That is basically exactly what i did. copper gasket sealant between the gaskets, and top gasket and the head. A little higher torque squish and you should be good to go http://****************.com/smile/emthup.gif


----------



## bradlesp (Jul 20, 2006)

*Re: (GTijoejoe)*

will do, ready for the boost monster to get under way


----------



## epjetta (Sep 19, 2006)

*Re: (GTijoejoe)*

so 8.75:1-9:1 is for using two gaskets (about .120in) on a 10:1 motor?


----------



## Salsa GTI (Aug 29, 2000)

*Re: 8v compression ratio (bradlesp)*

I would do the stacked gasgets for price sake..as long ase you get Victor Rienz gasgets or similer there will be no worries.......I currently run stock compression with C2 42# injector software package.
12 psi with a t3 48/60...Have fun


----------



## rhussjr (Aug 7, 2000)

*Re: 8v compression ratio (bradlesp)*

The compression ratio will be between 8.3:1 - 8.4:1 with two gaskets.


----------



## bradlesp (Jul 20, 2006)

*Re: 8v compression ratio (rhussjr)*

rhussjr how do you figure that the compression is that low? i am considering sticking with stock compression and running low psi


----------



## rhussjr (Aug 7, 2000)

*Re: 8v compression ratio (bradlesp)*

Stock ABA compression is 9.6:1 (not 10:1) and by adding an extra gasket (metal gasket) for double stack the added cc's in the total volume is 8.21 cc's. This is enough to drop the compression down and equal 8.3 - 8.4:1.


----------



## TheVolksracer (May 26, 2004)

*Re: 8v compression ratio (rhussjr)*

obd1 engine are 9.5:1
obd2 engines are 9:1
dont be cheap and stack gaskets.. they leak
Buy the eip spaced one and also use the arp headstuds


----------



## bradlesp (Jul 20, 2006)

*Re: 8v compression ratio (TheVolksracer)*

might just stick with stock compression and head studs then, seems like a lot of people have had good luck with stacking head gaskets but i have also heard of people blowing their engines in 2 days, maybe its the tune


----------



## GTijoejoe (Oct 6, 2001)

*Re: 8v compression ratio (rhussjr)*


_Quote, originally posted by *rhussjr* »_Stock ABA compression is 9.6:1 (not 10:1) and by adding an extra gasket (metal gasket) for double stack the added cc's in the total volume is 8.21 cc's. This is enough to drop the compression down and equal 8.3 - 8.4:1.
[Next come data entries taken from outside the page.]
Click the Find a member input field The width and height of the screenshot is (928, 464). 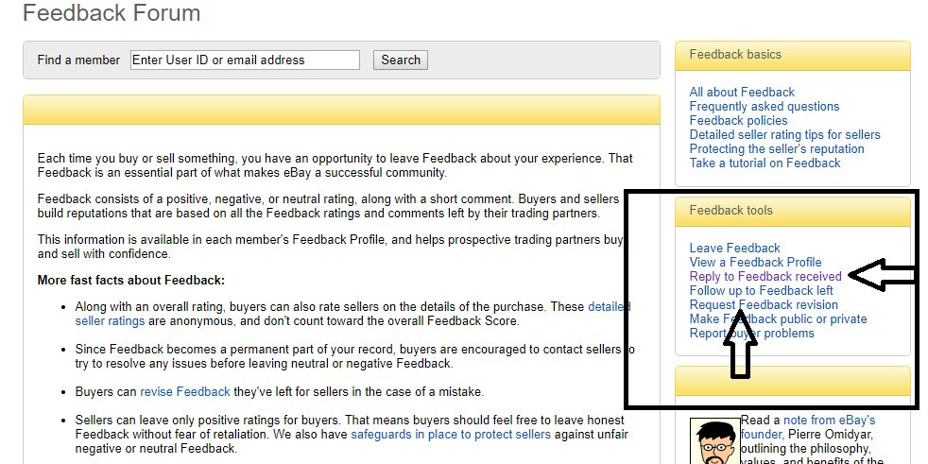pos(245,60)
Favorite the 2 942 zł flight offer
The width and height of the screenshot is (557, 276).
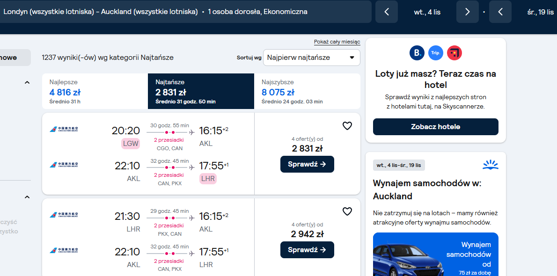347,211
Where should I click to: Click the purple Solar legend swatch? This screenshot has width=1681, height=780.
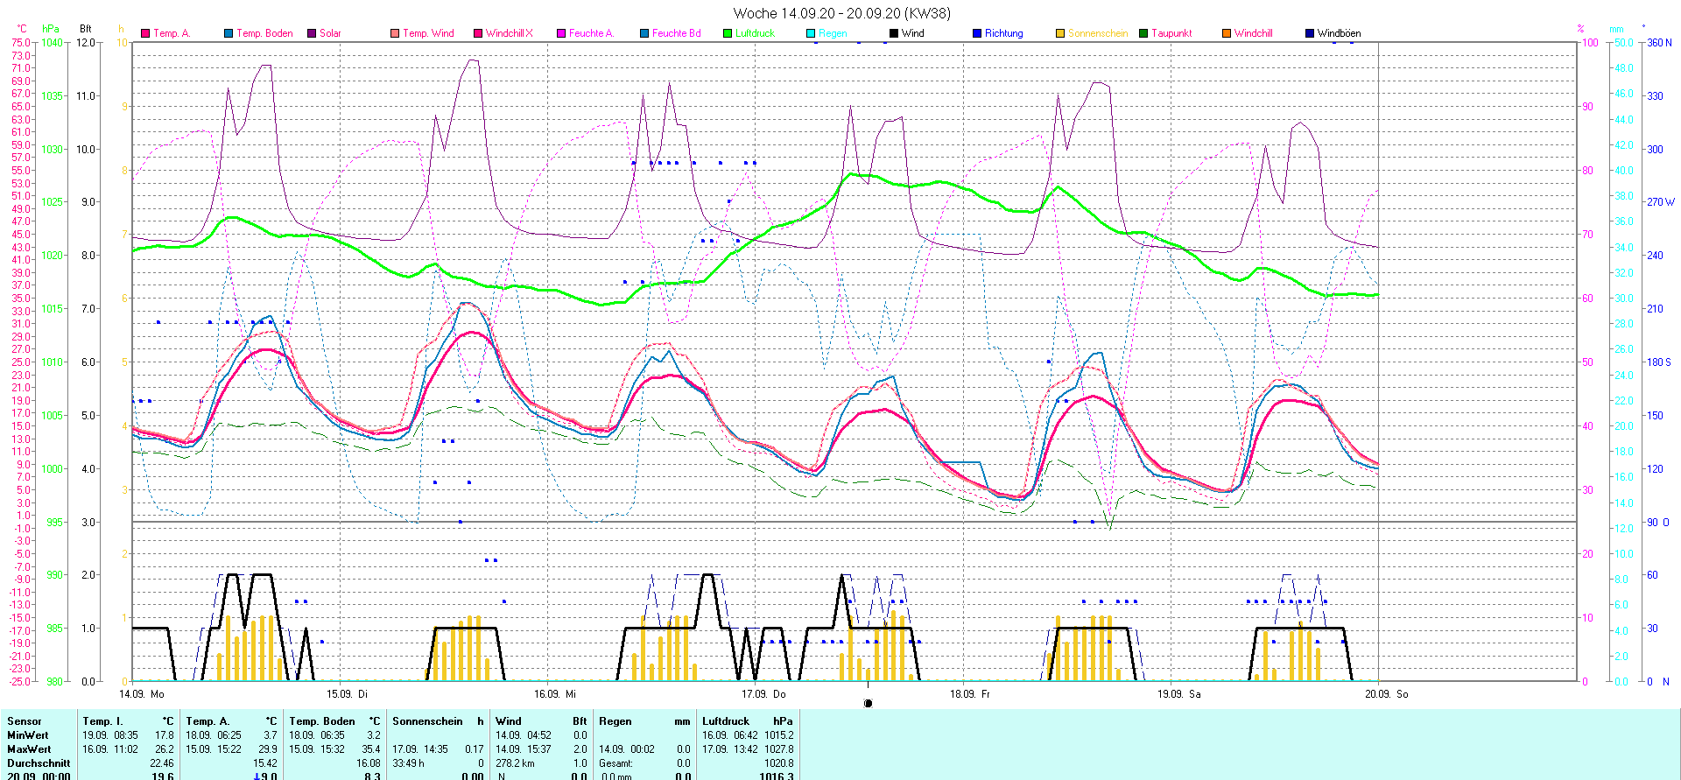pos(312,33)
What is the head volume chamber with the valves on an 8v head?


----------



## rhussjr (Aug 7, 2000)

*Re: 8v compression ratio (GTijoejoe)*

29-30 cc's


----------



## GTijoejoe (Oct 6, 2001)

*Re: 8v compression ratio (rhussjr)*


_Quote, originally posted by *rhussjr* »_29-30 cc's

Do you also have the CC for a 16v head and valves?
I'm going to rerun my numbers and see what I get when I get home and re post em up.


----------



## papichulo7 (Dec 3, 2006)

*Re: 8v compression ratio (bradlesp)*

Bump from the dead -- just want to see if there is any updated info. Going through the same research ... thinking about running low (max: 14) PSI w/ STOCK compression on a turbo ABA swap. Thanks


----------



## Agtronic (May 14, 2001)

*Re: 8v compression ratio (rhussjr)*


_Quote, originally posted by *rhussjr* »_Stock ABA compression is 9.6:1 (not 10:1) and by adding an extra gasket (metal gasket) for double stack the added cc's in the total volume is 8.21 cc's. This is enough to drop the compression down and equal 8.3 - 8.4:1.

I *think* this is right.
I got a compression ratio of 8.48:1 using two stacked gaskets.
Here's how I calculated mine :
Calculator primed with _correct_ numbers for a stock ABA : LINK
Now, add another gasket into the "change CR section". (put 1.57 into spacer thickness and 83.5 into spacer bore).
When I did this calculation a few years ago, using this very same calculator, I actually got 8.33:1. I don't know what is different this time. It's confusing, and all this is assuming that the ABA really is 9.6:1 as it says in the Bentley manual.
I also don't buy the "OBD1 was 9.5 and OBD2 is 9:1". If that were the case, the HP ratings would be different, no? They seem to all dyno the same.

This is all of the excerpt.